## WHAT TO PRODUCE
Render the records from the start through the line containing "tap(803, 62)" as a two-column CSV with the columns instruction and response. Give one row per record, with each field quoted and line breaks replaced by spaces.
─── RECORDS FOR THE EXERCISE ───
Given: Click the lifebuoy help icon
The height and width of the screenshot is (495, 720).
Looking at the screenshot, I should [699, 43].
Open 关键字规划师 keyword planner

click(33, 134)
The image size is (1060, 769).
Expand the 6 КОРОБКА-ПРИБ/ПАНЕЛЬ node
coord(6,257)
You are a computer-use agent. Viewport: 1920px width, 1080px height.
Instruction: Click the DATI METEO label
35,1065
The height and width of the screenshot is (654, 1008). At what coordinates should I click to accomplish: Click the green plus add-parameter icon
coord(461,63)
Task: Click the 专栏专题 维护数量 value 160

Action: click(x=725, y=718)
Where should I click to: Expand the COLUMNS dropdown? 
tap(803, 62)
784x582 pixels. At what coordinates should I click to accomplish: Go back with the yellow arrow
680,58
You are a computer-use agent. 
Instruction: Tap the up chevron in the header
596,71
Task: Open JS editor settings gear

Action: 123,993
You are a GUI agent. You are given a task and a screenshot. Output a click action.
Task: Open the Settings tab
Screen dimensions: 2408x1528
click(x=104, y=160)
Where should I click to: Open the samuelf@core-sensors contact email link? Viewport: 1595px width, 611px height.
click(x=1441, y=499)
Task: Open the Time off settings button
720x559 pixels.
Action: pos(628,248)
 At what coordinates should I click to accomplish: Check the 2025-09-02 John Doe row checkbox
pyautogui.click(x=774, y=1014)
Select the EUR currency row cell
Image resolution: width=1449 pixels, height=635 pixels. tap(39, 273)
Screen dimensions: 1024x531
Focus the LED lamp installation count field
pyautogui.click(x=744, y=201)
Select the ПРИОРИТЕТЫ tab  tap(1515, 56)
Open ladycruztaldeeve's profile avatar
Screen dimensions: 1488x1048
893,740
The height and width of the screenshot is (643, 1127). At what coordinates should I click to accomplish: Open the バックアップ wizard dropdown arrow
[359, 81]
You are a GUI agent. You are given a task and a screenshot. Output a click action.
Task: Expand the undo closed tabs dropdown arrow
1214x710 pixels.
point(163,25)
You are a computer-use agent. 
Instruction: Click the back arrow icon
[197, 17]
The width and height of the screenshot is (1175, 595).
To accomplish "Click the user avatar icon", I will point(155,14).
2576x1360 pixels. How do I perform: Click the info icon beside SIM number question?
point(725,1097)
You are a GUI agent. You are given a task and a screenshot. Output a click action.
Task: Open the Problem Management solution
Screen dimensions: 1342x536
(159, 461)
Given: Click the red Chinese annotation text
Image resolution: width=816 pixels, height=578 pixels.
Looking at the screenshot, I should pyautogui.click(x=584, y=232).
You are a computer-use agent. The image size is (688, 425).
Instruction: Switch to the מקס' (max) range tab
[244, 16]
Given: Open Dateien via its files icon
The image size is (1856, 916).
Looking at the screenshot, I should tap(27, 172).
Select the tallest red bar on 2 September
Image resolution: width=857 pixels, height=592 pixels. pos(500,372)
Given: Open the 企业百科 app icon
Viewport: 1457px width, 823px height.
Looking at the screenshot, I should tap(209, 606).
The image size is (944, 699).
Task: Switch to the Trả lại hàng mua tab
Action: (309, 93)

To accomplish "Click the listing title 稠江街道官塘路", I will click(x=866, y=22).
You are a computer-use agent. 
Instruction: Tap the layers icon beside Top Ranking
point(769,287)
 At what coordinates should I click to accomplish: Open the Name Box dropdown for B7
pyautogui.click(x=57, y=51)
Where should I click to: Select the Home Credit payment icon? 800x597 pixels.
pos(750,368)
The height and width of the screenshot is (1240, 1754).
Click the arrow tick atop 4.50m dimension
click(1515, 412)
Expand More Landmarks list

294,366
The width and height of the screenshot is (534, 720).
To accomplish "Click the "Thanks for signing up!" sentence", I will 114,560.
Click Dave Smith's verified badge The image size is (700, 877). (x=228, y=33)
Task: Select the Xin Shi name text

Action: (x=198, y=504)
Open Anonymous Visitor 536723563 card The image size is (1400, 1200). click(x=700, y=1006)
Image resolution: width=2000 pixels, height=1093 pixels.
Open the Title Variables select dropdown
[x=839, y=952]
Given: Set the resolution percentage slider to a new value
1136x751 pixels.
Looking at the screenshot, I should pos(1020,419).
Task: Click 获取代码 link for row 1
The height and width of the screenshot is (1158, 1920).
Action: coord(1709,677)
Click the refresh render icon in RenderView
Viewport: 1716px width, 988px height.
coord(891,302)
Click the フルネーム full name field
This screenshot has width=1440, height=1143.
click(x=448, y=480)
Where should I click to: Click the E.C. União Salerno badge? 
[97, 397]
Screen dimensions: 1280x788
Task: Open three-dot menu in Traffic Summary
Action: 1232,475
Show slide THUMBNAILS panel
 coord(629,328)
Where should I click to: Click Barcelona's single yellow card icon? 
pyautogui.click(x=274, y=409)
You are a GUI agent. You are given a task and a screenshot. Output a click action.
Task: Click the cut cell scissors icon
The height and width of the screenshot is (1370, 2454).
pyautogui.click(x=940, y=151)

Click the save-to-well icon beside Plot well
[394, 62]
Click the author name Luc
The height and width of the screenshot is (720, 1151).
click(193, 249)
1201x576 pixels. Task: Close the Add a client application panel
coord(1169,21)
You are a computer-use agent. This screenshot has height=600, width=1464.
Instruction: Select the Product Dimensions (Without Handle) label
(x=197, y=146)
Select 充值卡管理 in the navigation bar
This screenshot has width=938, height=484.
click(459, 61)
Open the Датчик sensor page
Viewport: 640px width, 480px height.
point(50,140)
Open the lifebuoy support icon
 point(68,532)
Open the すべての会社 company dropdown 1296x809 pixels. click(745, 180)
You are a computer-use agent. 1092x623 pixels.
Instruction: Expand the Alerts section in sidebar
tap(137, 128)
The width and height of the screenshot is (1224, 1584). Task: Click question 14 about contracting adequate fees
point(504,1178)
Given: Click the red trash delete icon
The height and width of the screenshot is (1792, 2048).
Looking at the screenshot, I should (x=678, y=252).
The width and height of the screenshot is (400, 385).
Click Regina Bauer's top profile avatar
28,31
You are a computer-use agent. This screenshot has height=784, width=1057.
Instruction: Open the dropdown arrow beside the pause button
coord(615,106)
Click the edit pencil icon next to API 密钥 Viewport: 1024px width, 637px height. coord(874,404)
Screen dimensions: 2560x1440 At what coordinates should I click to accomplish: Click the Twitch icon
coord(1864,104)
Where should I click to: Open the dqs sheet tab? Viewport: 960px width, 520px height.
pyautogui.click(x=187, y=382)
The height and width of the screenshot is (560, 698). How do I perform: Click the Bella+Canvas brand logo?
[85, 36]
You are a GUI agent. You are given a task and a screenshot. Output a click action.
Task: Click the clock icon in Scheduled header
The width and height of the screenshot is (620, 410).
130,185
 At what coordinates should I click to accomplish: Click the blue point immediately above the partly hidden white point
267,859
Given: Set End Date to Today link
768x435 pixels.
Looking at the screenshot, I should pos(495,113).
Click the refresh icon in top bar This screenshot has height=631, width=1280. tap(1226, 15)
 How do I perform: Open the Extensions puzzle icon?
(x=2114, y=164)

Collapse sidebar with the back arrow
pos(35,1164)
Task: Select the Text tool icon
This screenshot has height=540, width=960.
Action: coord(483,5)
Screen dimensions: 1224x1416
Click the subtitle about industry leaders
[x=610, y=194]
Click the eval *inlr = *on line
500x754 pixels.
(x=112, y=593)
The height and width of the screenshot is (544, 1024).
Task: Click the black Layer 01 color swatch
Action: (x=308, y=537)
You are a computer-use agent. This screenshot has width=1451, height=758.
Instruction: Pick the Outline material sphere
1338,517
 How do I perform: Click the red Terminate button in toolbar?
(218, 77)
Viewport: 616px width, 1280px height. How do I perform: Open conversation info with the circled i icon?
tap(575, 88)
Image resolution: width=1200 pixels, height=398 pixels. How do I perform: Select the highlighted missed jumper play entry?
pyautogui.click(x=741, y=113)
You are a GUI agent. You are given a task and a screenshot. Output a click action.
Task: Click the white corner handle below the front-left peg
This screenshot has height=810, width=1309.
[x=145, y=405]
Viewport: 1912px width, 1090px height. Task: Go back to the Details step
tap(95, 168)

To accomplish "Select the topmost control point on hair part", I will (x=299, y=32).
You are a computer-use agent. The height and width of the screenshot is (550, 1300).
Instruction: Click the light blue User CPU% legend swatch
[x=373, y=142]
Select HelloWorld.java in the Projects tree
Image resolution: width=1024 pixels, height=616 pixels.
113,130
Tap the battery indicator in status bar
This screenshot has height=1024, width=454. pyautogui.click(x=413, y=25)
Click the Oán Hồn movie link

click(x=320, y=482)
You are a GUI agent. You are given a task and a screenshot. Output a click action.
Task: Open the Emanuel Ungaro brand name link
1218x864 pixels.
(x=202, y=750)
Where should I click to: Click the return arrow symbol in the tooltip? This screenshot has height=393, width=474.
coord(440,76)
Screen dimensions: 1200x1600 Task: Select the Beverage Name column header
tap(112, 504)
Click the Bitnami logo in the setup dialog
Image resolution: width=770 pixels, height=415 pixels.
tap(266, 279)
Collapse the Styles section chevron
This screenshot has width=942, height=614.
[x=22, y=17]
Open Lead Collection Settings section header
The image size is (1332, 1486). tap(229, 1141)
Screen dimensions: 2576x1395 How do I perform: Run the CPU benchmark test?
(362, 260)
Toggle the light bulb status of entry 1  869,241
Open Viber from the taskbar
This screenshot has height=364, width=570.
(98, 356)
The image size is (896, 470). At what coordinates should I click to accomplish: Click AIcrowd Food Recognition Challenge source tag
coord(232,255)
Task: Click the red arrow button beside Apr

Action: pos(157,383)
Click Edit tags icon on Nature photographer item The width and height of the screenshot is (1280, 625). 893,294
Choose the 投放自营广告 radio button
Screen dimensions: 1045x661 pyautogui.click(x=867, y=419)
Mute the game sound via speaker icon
───
## THE COMPLETED TASK
instruction,response
"Given: Click the lifebuoy help icon The height and width of the screenshot is (495, 720).","Looking at the screenshot, I should [699, 43]."
"Open 关键字规划师 keyword planner","click(33, 134)"
"The image size is (1060, 769). Expand the 6 КОРОБКА-ПРИБ/ПАНЕЛЬ node","coord(6,257)"
"You are a computer-use agent. Viewport: 1920px width, 1080px height. Instruction: Click the DATI METEO label","35,1065"
"The height and width of the screenshot is (654, 1008). At what coordinates should I click to accomplish: Click the green plus add-parameter icon","coord(461,63)"
"Task: Click the 专栏专题 维护数量 value 160","Action: click(x=725, y=718)"
"Where should I click to: Expand the COLUMNS dropdown?","tap(803, 62)"